Invenio module to interact with Grobid API for metadata extraction.
Invenio module to interact with Grobid API for metadata extraction from PDF.
- Free software: GPLv2 license
- Documentation: https://invenio-grobid.readthedocs.org.
This is an experimental developer preview release.
This module provide an interface for uploading PDFs to a Grobid instance and allows to submit extracted metadata to a configurable callback.
NOTE: This packages assumes you have setup a local Grobid REST service. For more information about this and more, read the official Grobid documentation.

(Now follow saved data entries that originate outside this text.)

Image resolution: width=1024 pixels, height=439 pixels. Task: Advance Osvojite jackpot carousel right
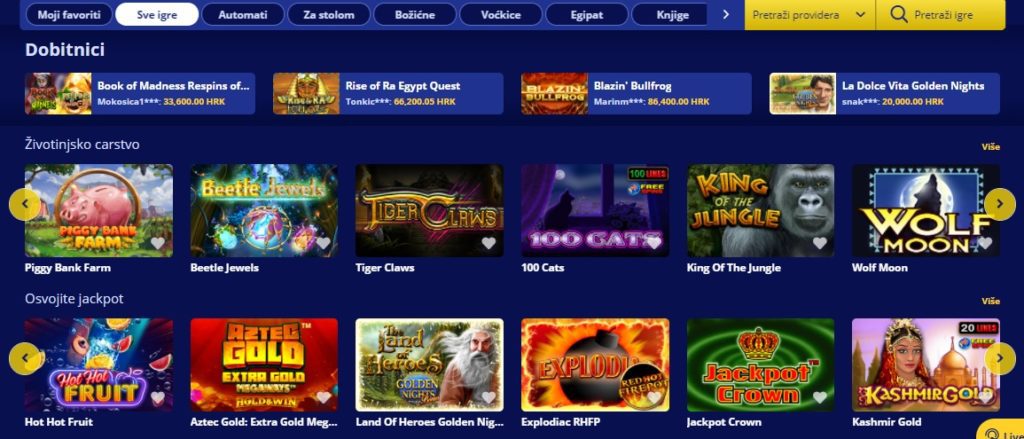[x=1000, y=359]
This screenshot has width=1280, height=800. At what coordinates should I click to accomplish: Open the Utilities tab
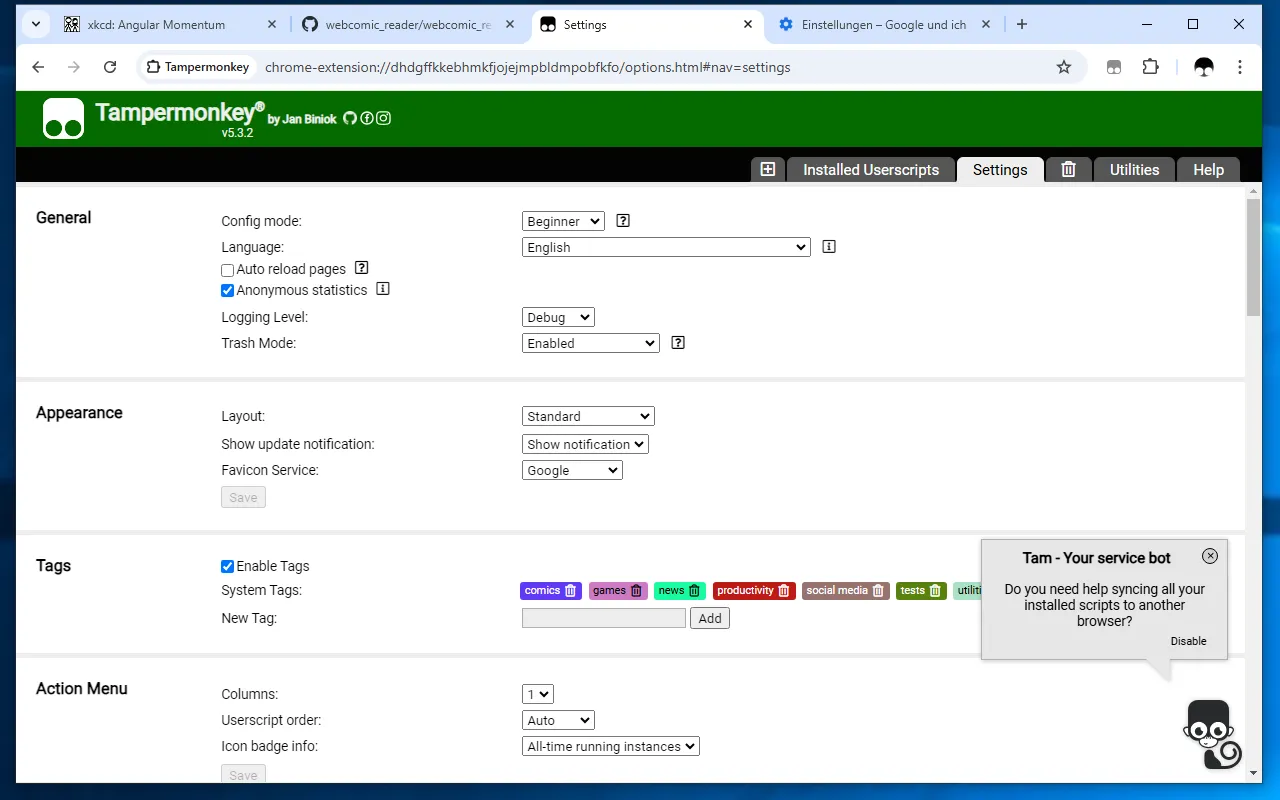click(x=1134, y=170)
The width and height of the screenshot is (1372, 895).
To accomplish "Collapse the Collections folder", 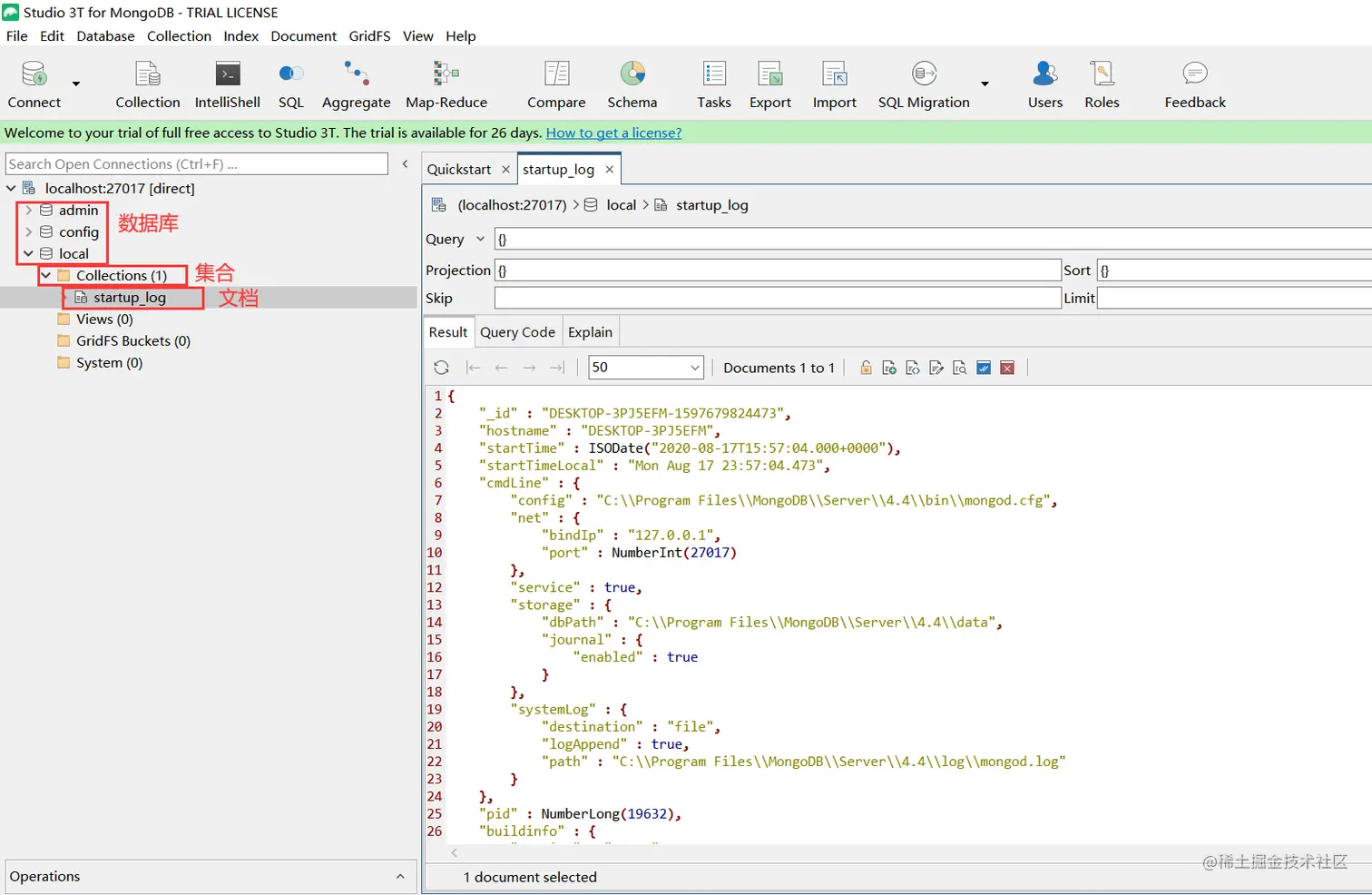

pip install invenio-grobid
Note that you also need a running Grobid REST service.
Add invenio_grobid package to your Invenio PACKAGES config in your overlay/config.py to be picked up by the Invenio application loader.
Configure the URL to your Grobid REST service with GROBID_HOST.
inveniomanage config set GROBID_HOST 'http://localhost:8080'
If you want to change your standard upload handler after extraction, update GROBID_RESULT_HANDLER.
inveniomanage config set GROBID_RESULT_HANDLER 'my_overlay.grobid:upload_handler'
The uploader interface is available under the /grobid endpoint by default. E.g. http://localhost:4000/grobid
- Choose a PDF to extract metadata from and hit Upload.
- Wait a bit and metadata will be displayed.
- Click on Submit button to push the metadata to your GROBID_RESULT_HANDLER
Special thanks to Joseph Boyd (@jcboyd) and Gilles Louppe (@glouppe) for Grobid support.
Happy hacking and thanks for flying Invenio Grobid.
Version 0.1.0 (released 2015-10-09)
- Initial public release.